Extracto de la página |
Opinión

Quédate en casa

Unas semanas atrás todos teníamos planes para los próximos días. Encuentros previstos, tareas pendientes, horarios de trabajo, turnos médicos, etc. Hoy van ya varios días desde que todo aquello que constituía nuestra ficción de seguridad se quebró. No solo porque nuestros planes se han visto frustrados, sino fundamentalmente porque nuestra confianza en la continuidad propia y del mundo se ha revelado como lo que es: una ilusión sin más sostén que nuestra obstinación de durar.

“Quédate en casa”, se nos dice. Y obedecemos este imperativo de encierro obligatorio porque reconocemos que la excepción de nuestro derecho a la libre circulación responde a la preservación de un bien mayor. En este caso, no se trata de un virus más mortal que cualquiera de los que combatimos cada invierno. Se trata de la impotencia de nuestros sistemas sanitarios para responder adecuadamente a una eventual escalada en la demanda de cuidados.

Registros mostrados |
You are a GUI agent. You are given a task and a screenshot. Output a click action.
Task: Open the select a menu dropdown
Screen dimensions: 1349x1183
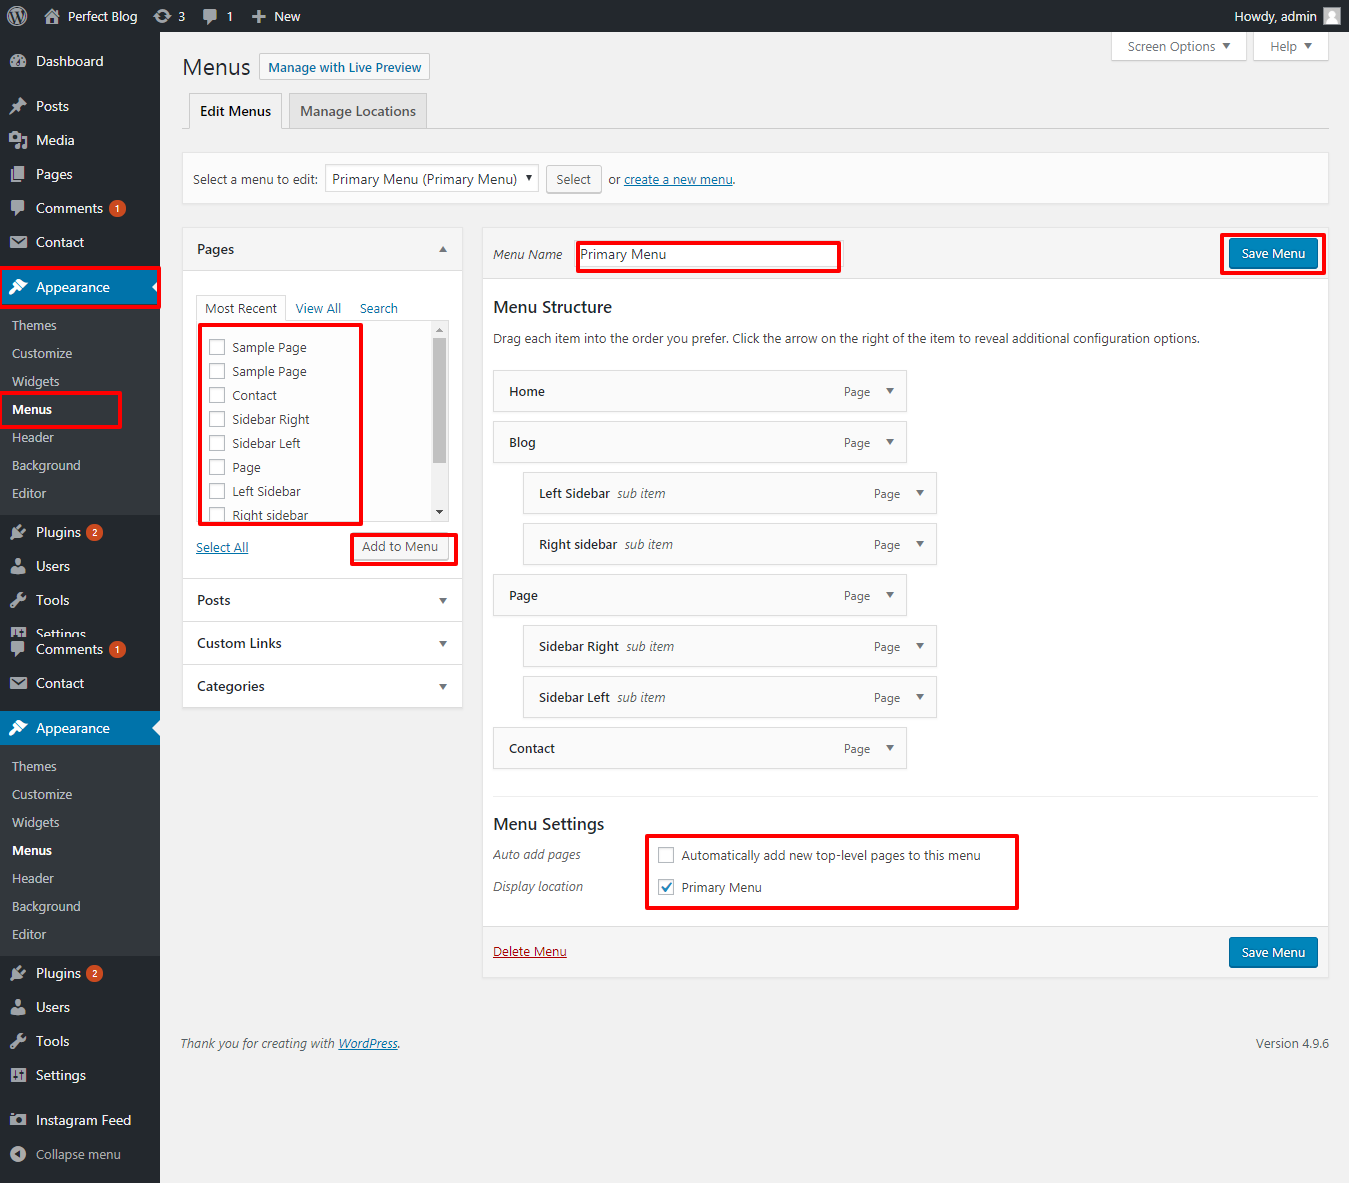(x=431, y=179)
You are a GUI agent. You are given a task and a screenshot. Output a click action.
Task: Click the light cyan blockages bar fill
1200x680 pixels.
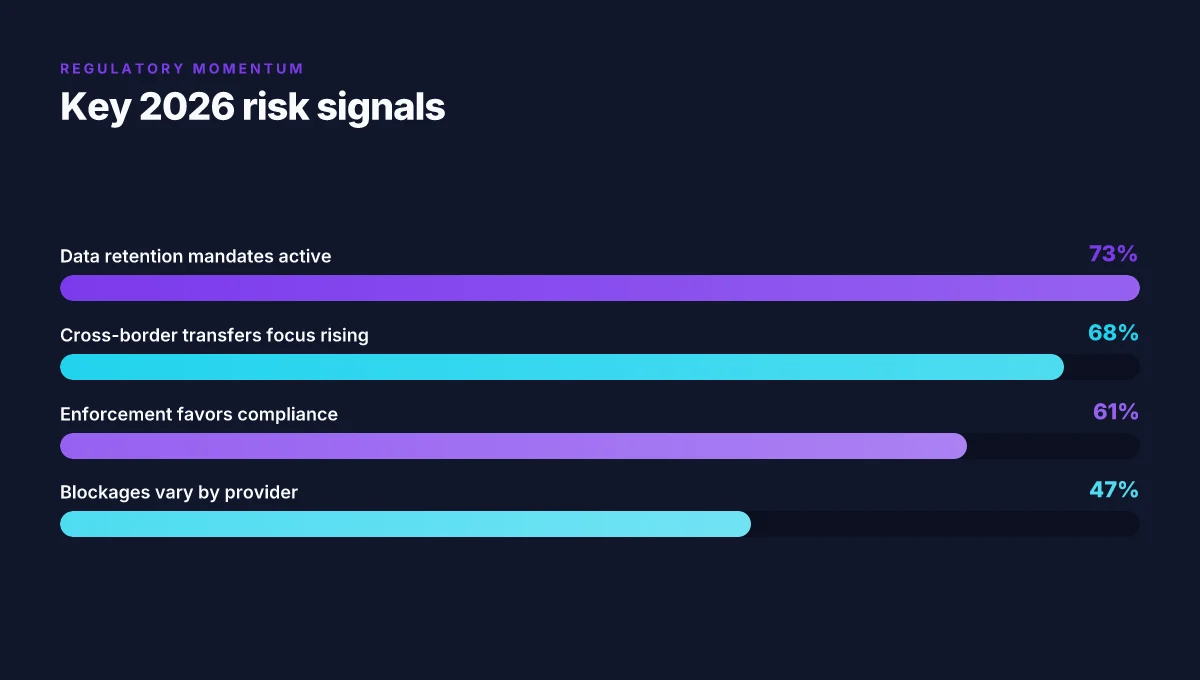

Actividades |
a – En el artículo de opinión «Quédate en casa», ¿a qué responde la excepción del derecho a la libre circulación?
b – Transcribe del artículo «Quédate en casa» el fragmento que va desde "Unas semanas atrás" hasta "obstinación de durar.", ambos incluidos.
c – Resume en menos palabras el párrafo del artículo «Quédate en casa» que empieza con «Unas semanas atrás» y conserva sus datos principales.
Los registros no intervienen en nada de esto.

Respuestas en orden |
a – A la preservación de un bien mayor.

b –
Unas semanas atrás todos teníamos planes para los próximos días. Encuentros previstos, tareas pendientes, horarios de trabajo, turnos médicos, etc. Hoy van ya varios días desde que todo aquello que constituía nuestra ficción de seguridad se quebró. No solo porque nuestros planes se han visto frustrados, sino fundamentalmente porque nuestra confianza en la continuidad propia y del mundo se ha revelado como lo que es: una ilusión sin más sostén que nuestra obstinación de durar.

c – Hace unas semanas todos teníamos planes: encuentros, tareas pendientes, horarios de trabajo y turnos médicos. Desde hace varios días esa ficción de seguridad se quebró. No solo se frustraron los planes. Además, la confianza en la continuidad propia y del mundo resultó ser una ilusión sostenida solo por la obstinación de durar.